Hace un año, ocho meses y trece días que le conozco. La primera vez que nos vimos fue una mezcla de aturdimiento y de responsabilidad abrumadoras. No parecía que la especie llevase sus 150.000 años viviendo lo mismo que yo aquel 6 de julio de 2018. Todo el mundo siente la inmensidad de ese momento como si fuera el único en el cosmos que tiene un hijo. Las cosas verdaderamente importantes son universales. Unas suceden a todo el mundo y otras a una inmensa mayoría. La muerte, el amor, la enfermedad, la amistad, el dolor, el miedo la paternidad o la orfandad. No hay logro profesional, lectura, película u obra de arte que iguale el impacto de lo verdaderamente importante. Ahora dicen que hay que realizarse. Yo sé que mi realización está en ese grupo de cosas universales. Aunque nunca me he sentido a medio hacer, la verdad.
De que eres padre te vas dando cuenta poco a poco. Van pasando las horas y te da miedo que tenga calor, que tenga frío, te preocupas porque está amarillo, blanco o rojo. Las primeras semanas incluso lo mueves un poco para ver si está vivo cuando la quietud es excesiva. Le pondrías encima una cúpula del material del capó del Coche Fantástico. En su defecto estás tú. Cuando llegan de visita a conocer al bebé los típicos padres veteranos y cogen al niño con ligereza, lo tocan sin lavarse las manos o hacen ruido en exceso, también descubres que eres un potencial homicida. Con los meses te das cuenta de que tenían razón. Pero no solo hay que pensar en el crío cuando uno va al hospital cargado de su experiencia de padre múltiple en la jungla, también hay que pensar en los primerizos y su salud cardiovascular.
Cuando tienes un hijo descubres que hay un dolor y un sufrimiento que te duele y te hace sufrir más que el tuyo. Sabes que no eres gran cosa, pero sabes que ahora eres capaz de hacer grandes cosas. Se van desenredando las respuestas a muchas de las preguntas que te hacías antes de: ¿le querré? ¿me caerá bien? ¿será guapo? ¿feo? ¿podré seguir viendo cine? ¿podré salir a comer? ¿tendré tiempo de ir de copas con mis amigos? ¿seguiré haciendo deporte? Y la respuesta a esas preguntas nunca llega porque se te olvidan todas ellas. A veces incluso te da la sensación de que has perdido algo de tiempo por no haberlo hecho antes. Es una sensación engañosa porque entonces no sería él, sería otro. Y yo solo lo quiero a él.
Él tenía cuatro meses cuando pasamos dos días en la UCI. Hasta entonces yo no sabía que había sido feliz. Me juré que desde entonces esas jornadas serían la medida de todas las cosas. Un problema solo es grave si supera el miedo y el dolor que produce la visión de tu hijo con cables y chupones en el pecho y un bracito entablillado para poder tener una cogida vía.

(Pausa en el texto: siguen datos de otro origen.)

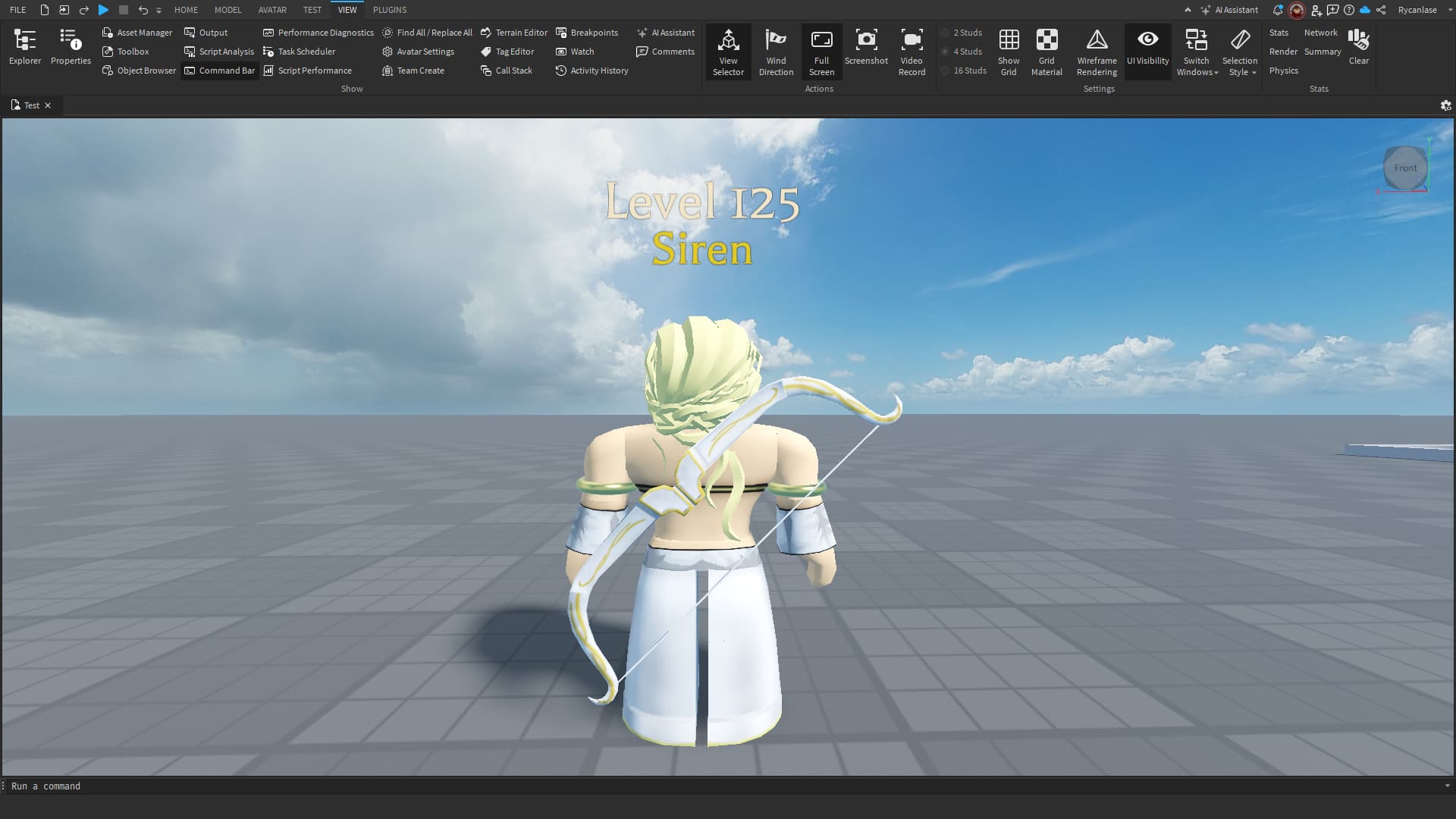
Task: Open the Terrain Editor
Action: click(513, 33)
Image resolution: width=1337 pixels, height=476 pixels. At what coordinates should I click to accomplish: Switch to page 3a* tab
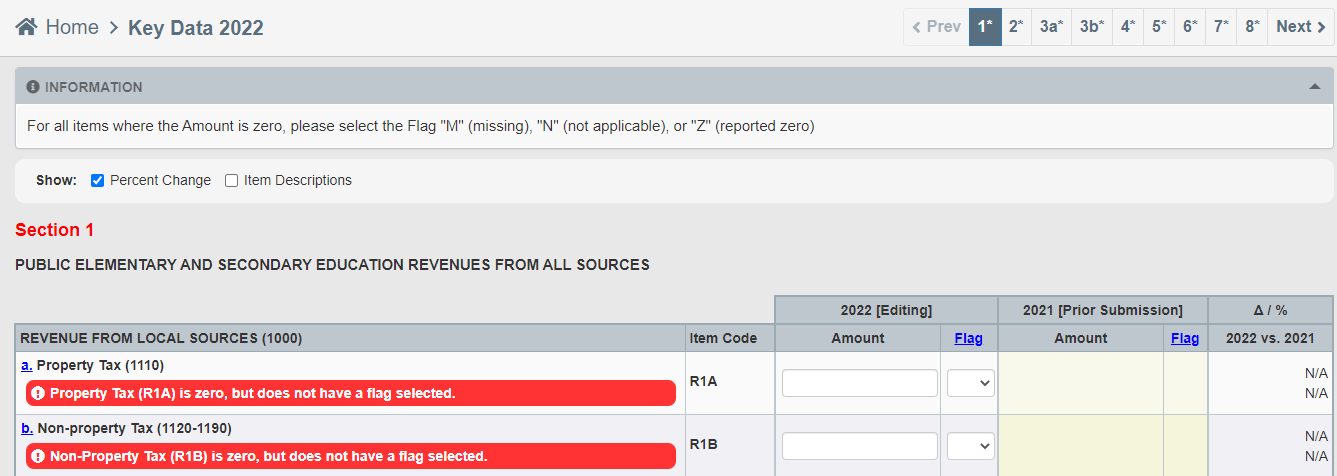(1051, 27)
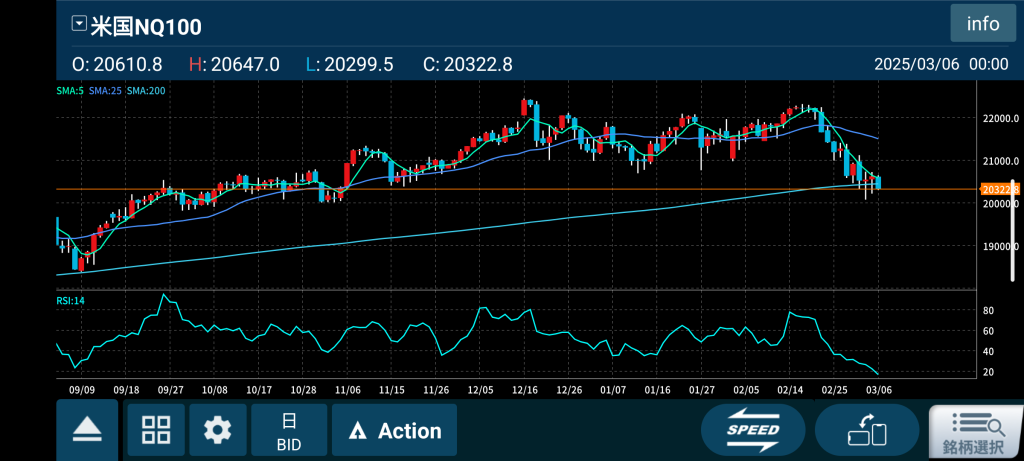The width and height of the screenshot is (1024, 461).
Task: Expand the bottom panel with the eject arrow
Action: click(88, 430)
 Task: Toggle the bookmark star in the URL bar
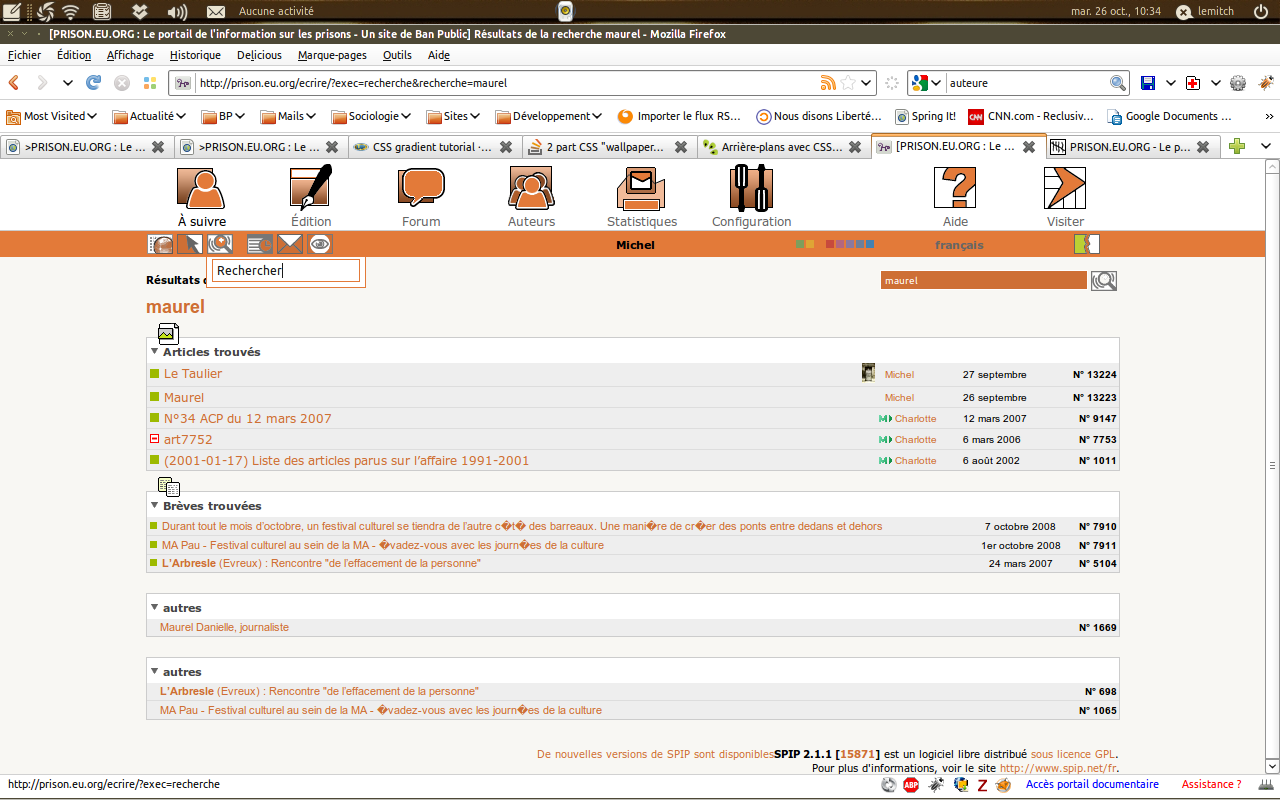(848, 83)
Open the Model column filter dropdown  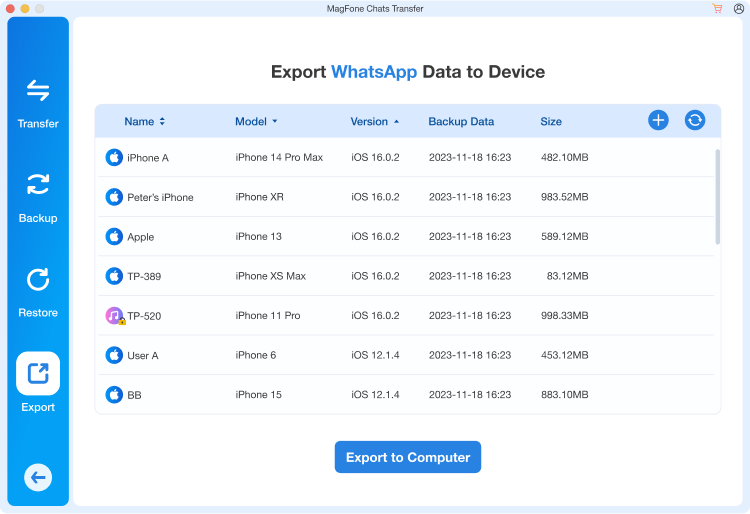coord(274,122)
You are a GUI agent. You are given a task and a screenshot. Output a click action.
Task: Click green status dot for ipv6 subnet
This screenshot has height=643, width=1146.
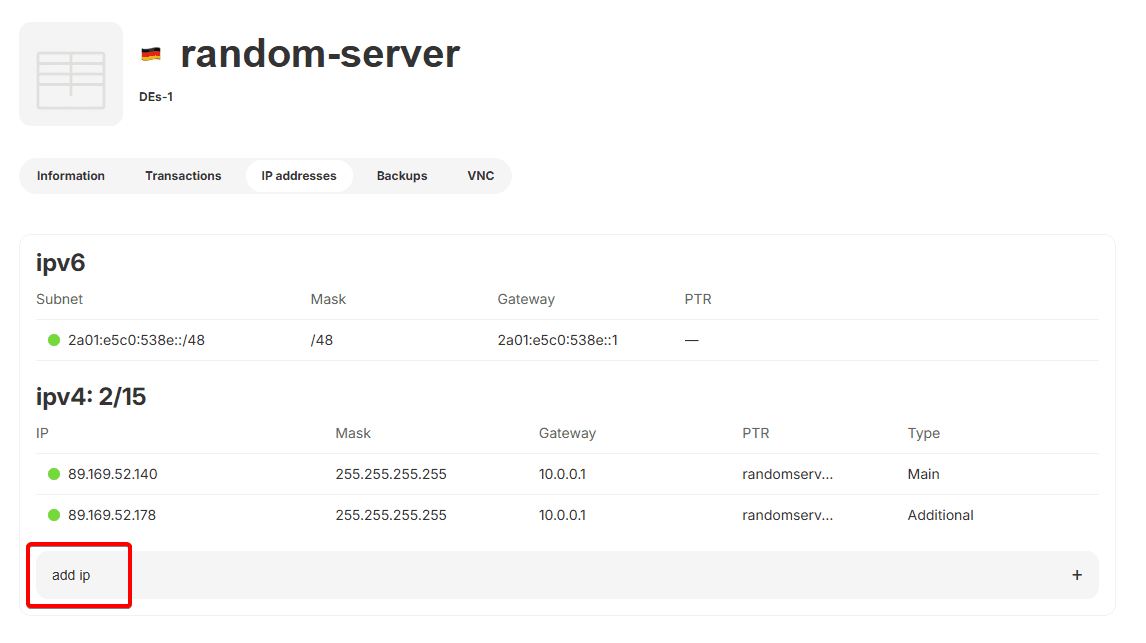pyautogui.click(x=54, y=340)
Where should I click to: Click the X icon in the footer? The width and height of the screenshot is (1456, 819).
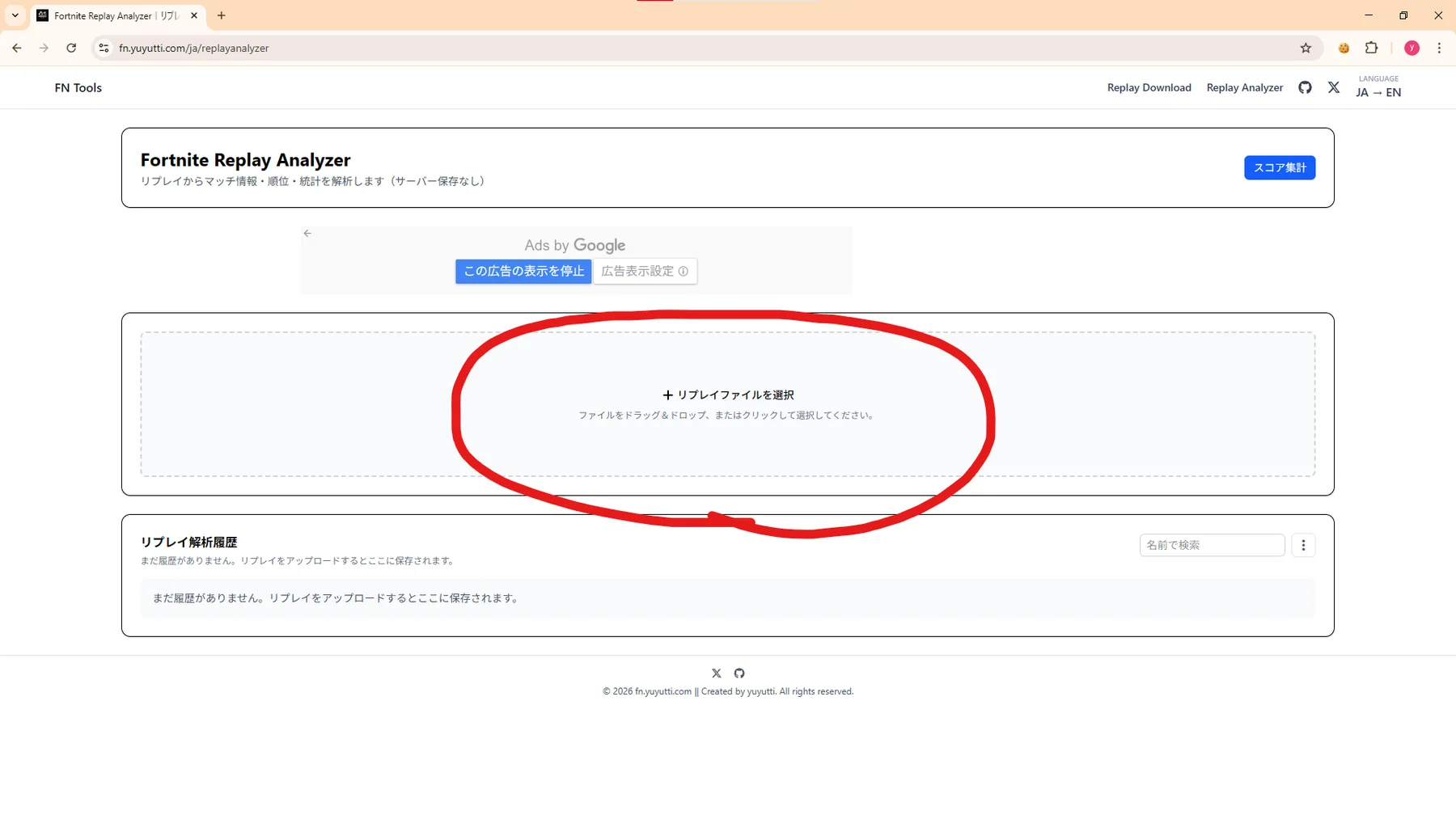pyautogui.click(x=716, y=673)
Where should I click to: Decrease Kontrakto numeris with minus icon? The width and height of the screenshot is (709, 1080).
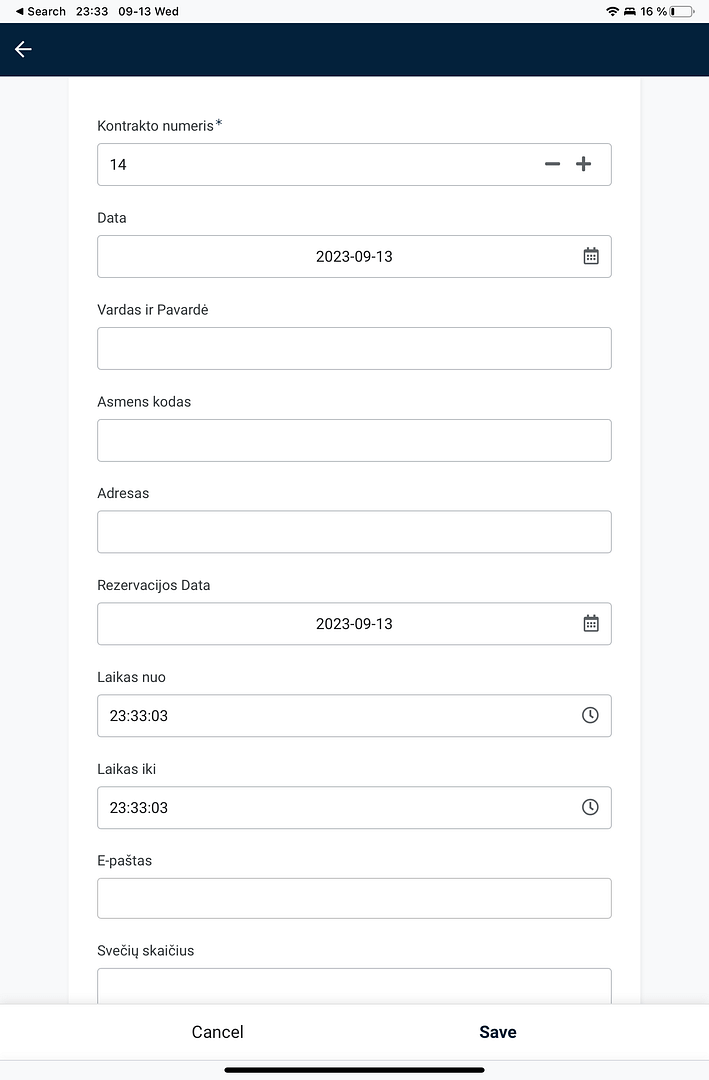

Hace un año, ocho meses y trece días que debo tener cuidado cuando veo las noticias porque he perdido grosor en la epidermis. El mundo te parece más bonito pero también más cruel. Hace un año, ocho meses y trece días que comencé a entender la desesperación de Arthur Conan Doyle y por qué creía en hadas, en espíritus y en lo que hiciera falta para no asimilar que no iba a volver a ver a Alleyne Kingsley, el hijo que le robó una neumonía. Entendí el repentino miedo a morir que escribió Gistau, por eso deseo que no se enterase cuando se adelantó su hora.
Hace un año, ocho meses y trece días que me importo menos y que mi mujer es, además, la madre de mi hijo. No hay un grado mayor porque ahora sé que es la persona que más le importa a él.
Hoy no tendría dudas si me dieran a elegir entre realizarme profesionalmente cerca o lejos de mi hijo. Una de esas preguntas hipotéticas que me hacía antes. Si alguien te plantea esa elección y alejarte de los tuyos no es para destruir un meteorito que se acerca a la Tierra peligrosamente, ya no dudas.
Hoy soy más valiente con todo lo demás porque me doy menos importancia, sé que tengo la obligación de cuidarme, pero nunca pensé que el miedo a morir vendría por el bien de otro.
Hace un año, ocho meses y trece días que quiero más a mis padres. Que me hace más ilusión la Navidad. Que acumulo comics y películas que no son para mí, una especie de ajuar de felicidad para un niño que con su vida ha hecho mucho mejor la mía. Asumo además que tal vez no le interesen nunca. Hoy es mi segundo día del padre ejerciendo. Él se llama Hernán y tiene un año, ocho meses y trece días.